**Requirement:** Restate the rows word for word, starting with the line that contains "Find the location" and going on through the end of the rows. Leave the pictures out of your answer.

(Entries on finding words and elements)
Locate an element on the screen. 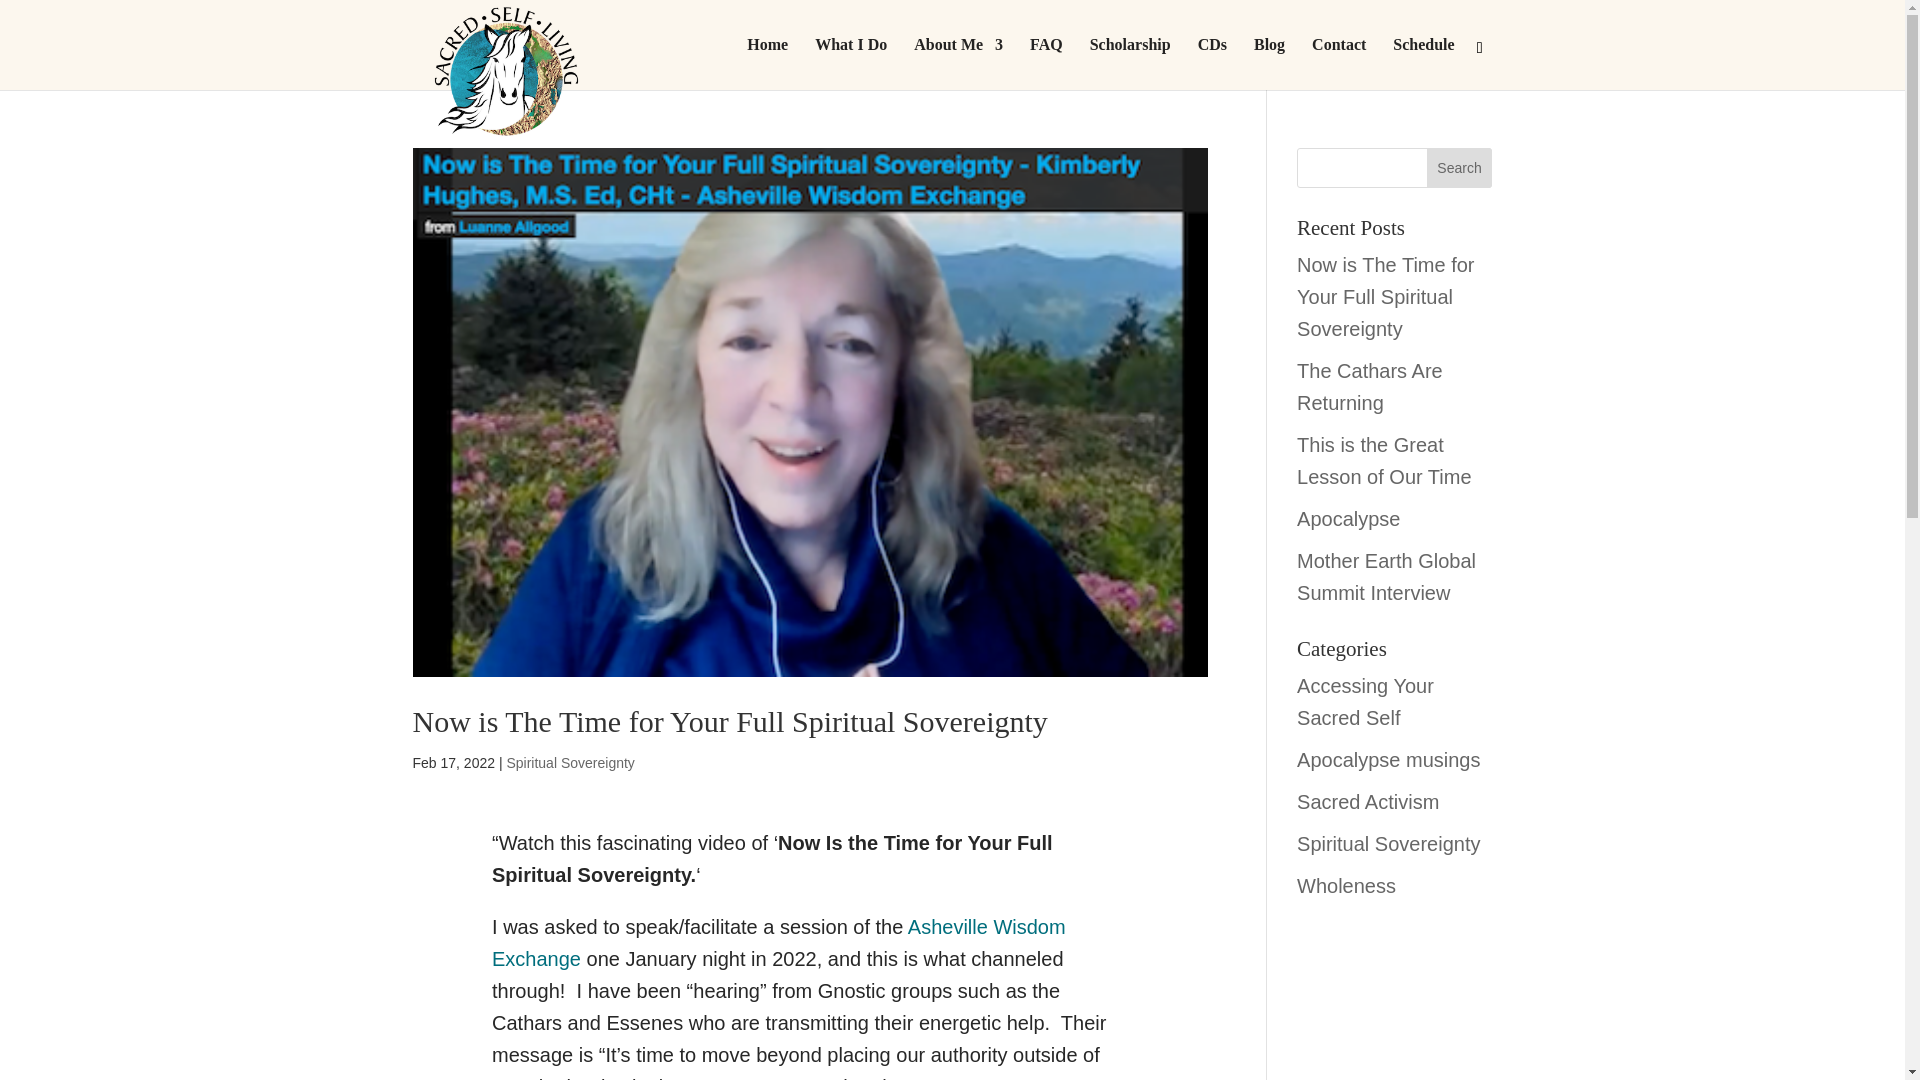 The image size is (1920, 1080). This is the Great Lesson of Our Time is located at coordinates (1384, 461).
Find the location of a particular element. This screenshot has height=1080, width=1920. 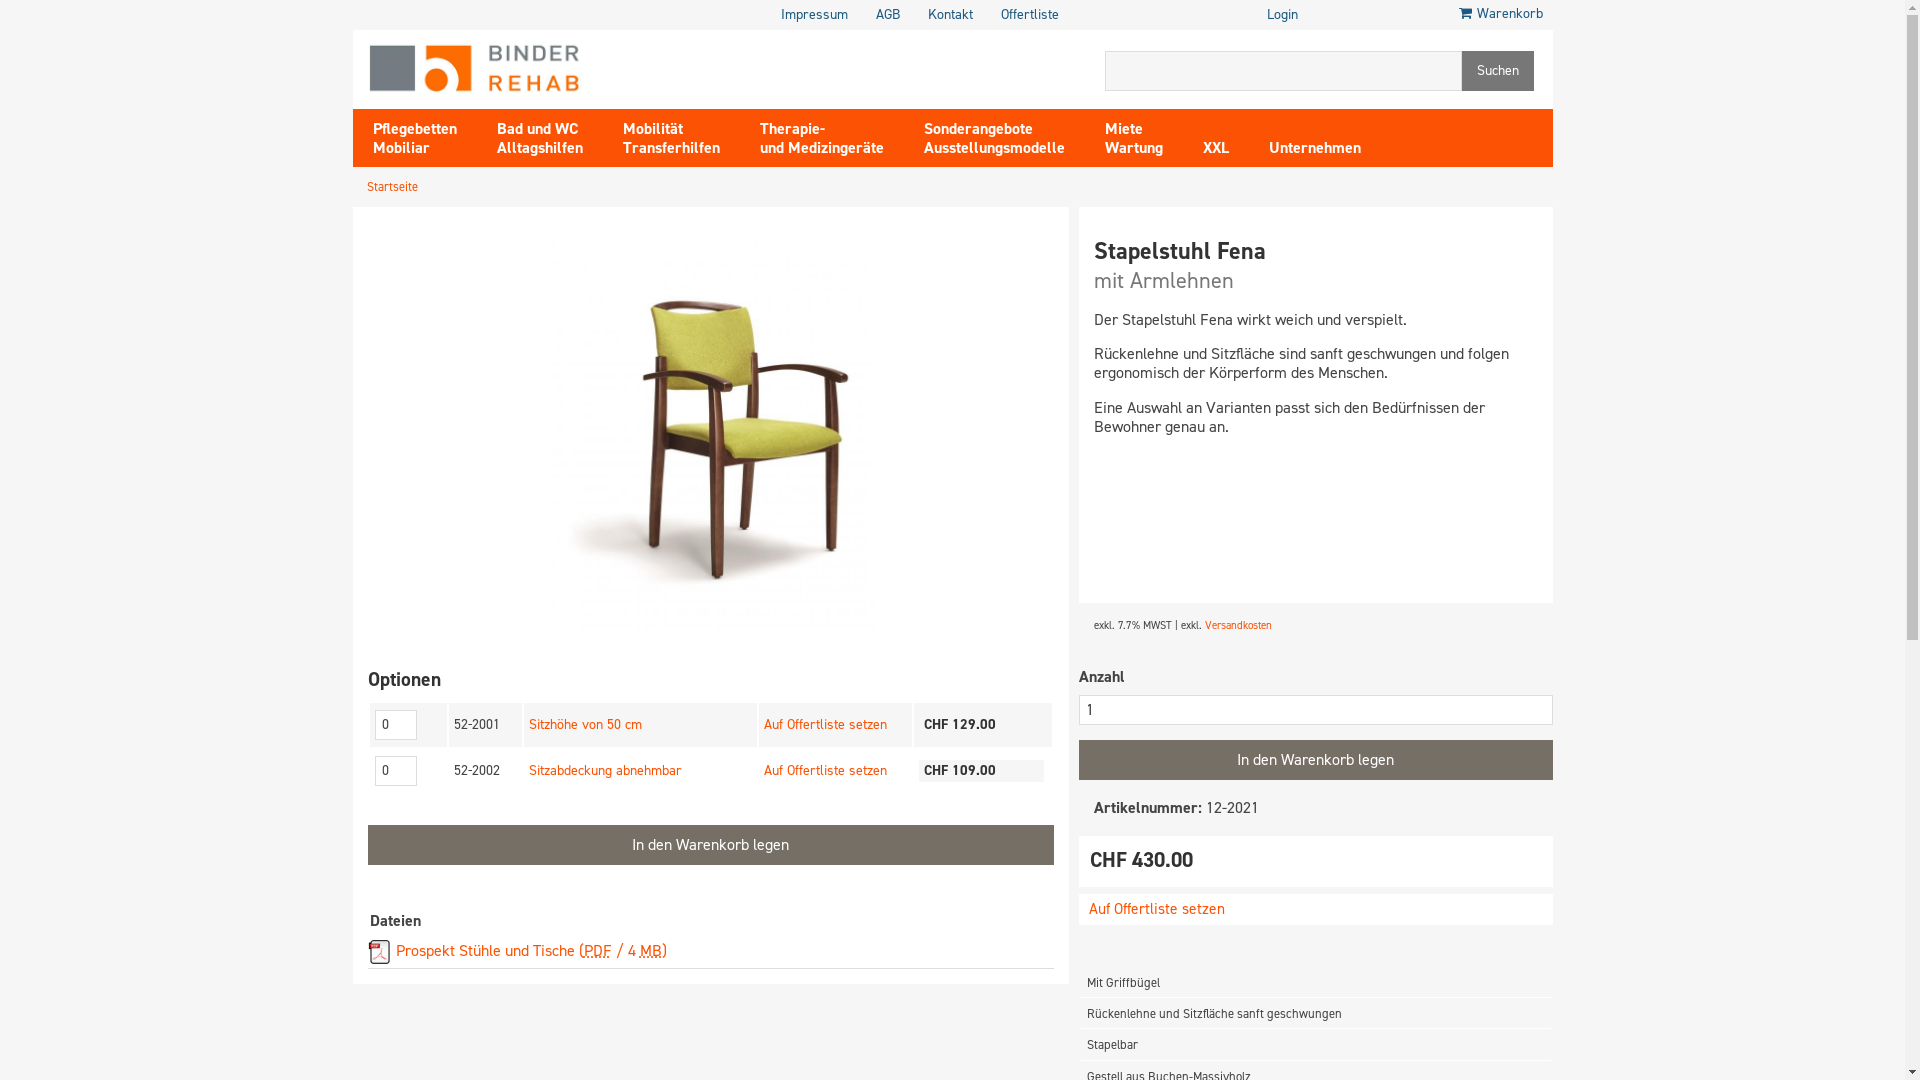

application/pdf is located at coordinates (380, 952).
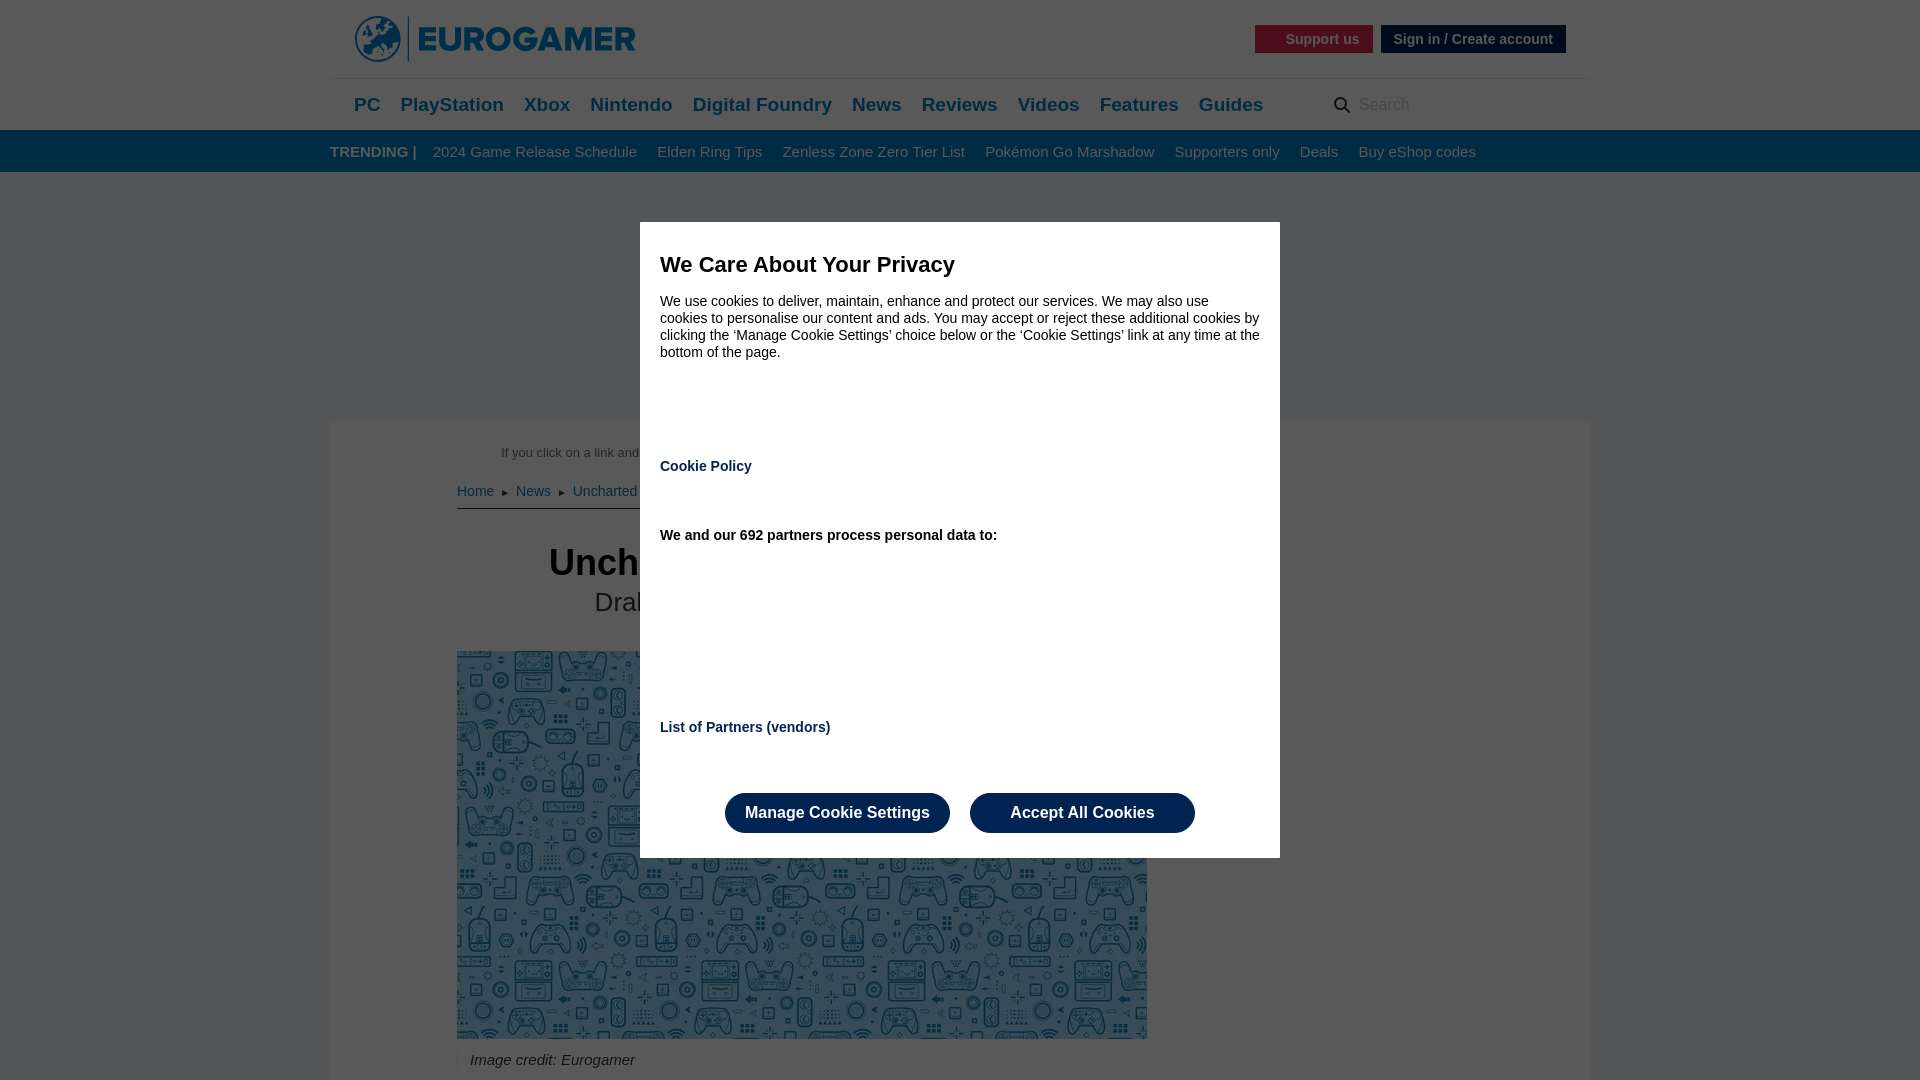  What do you see at coordinates (476, 490) in the screenshot?
I see `Home` at bounding box center [476, 490].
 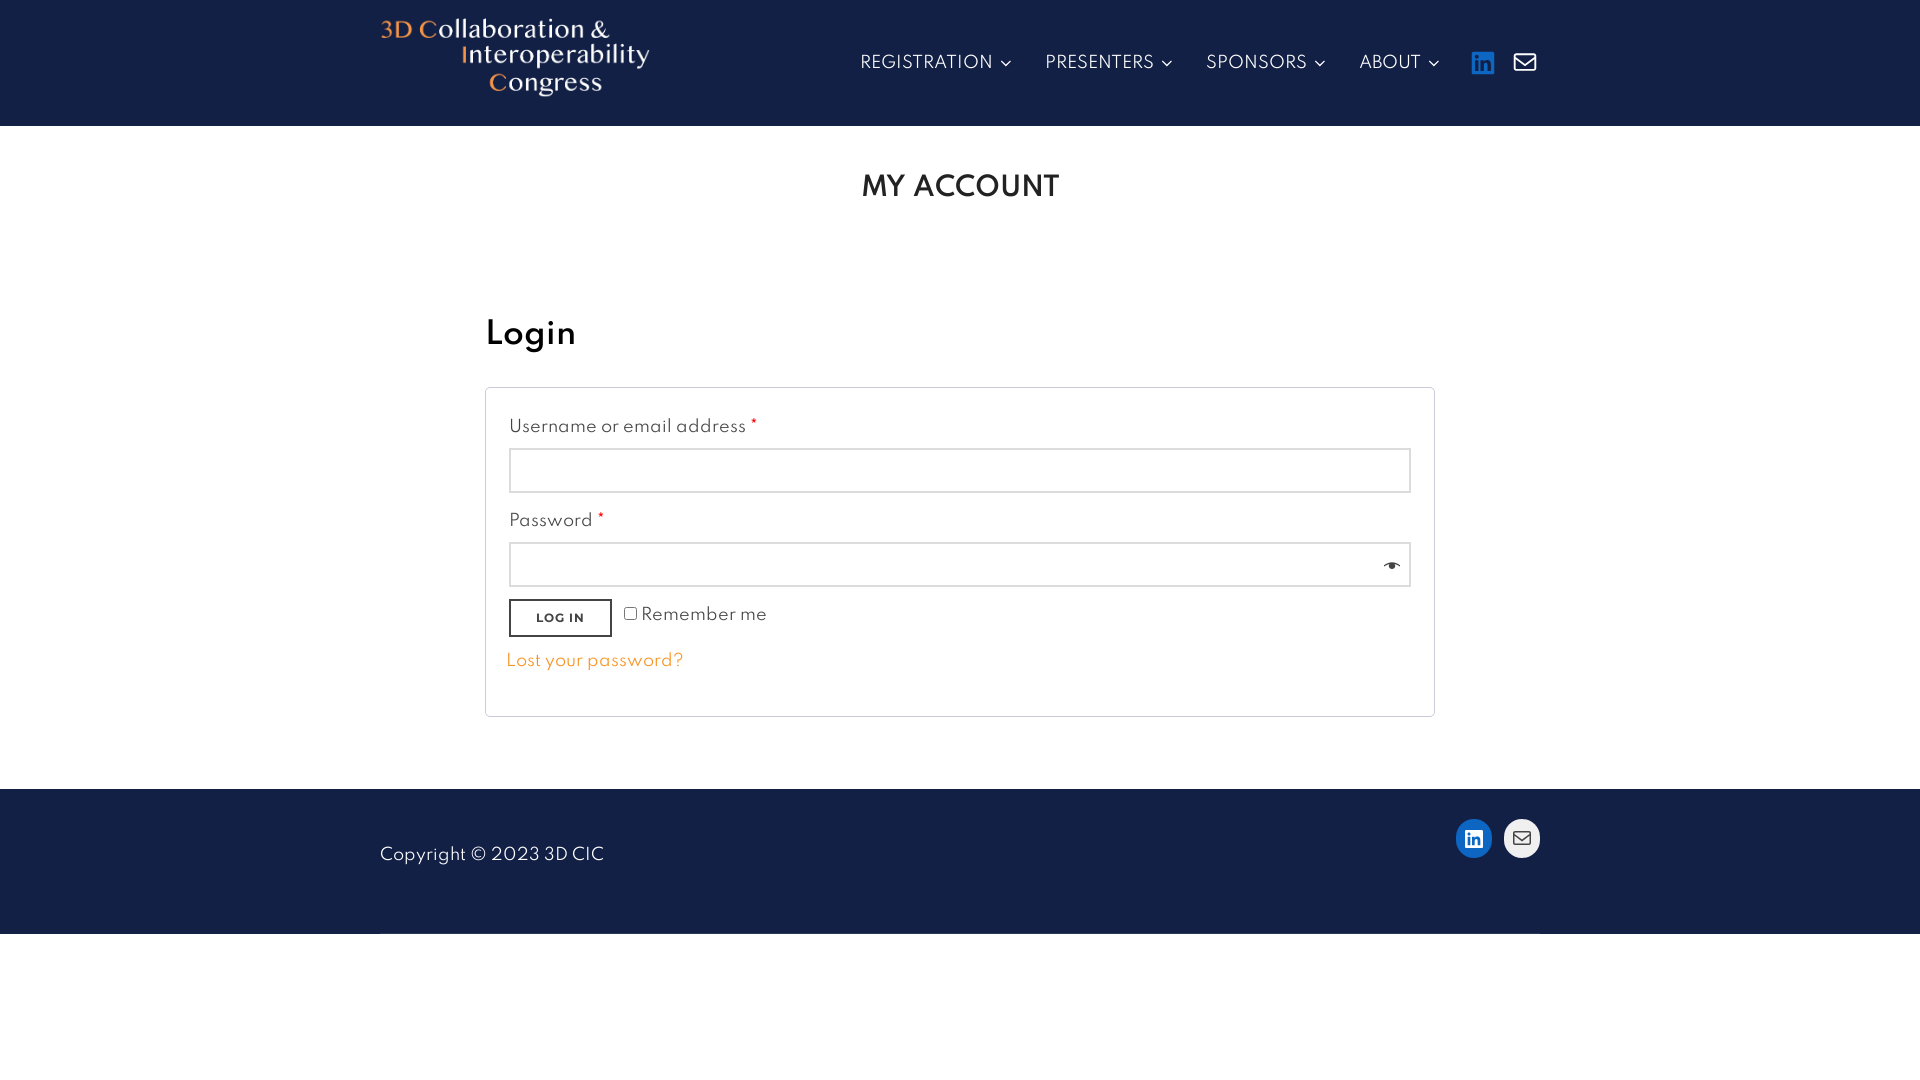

**Result of the exercise:**
Find the location of a particular element. This screenshot has height=1080, width=1920. 

application/pdf is located at coordinates (380, 952).
  What do you see at coordinates (476, 490) in the screenshot?
I see `Home` at bounding box center [476, 490].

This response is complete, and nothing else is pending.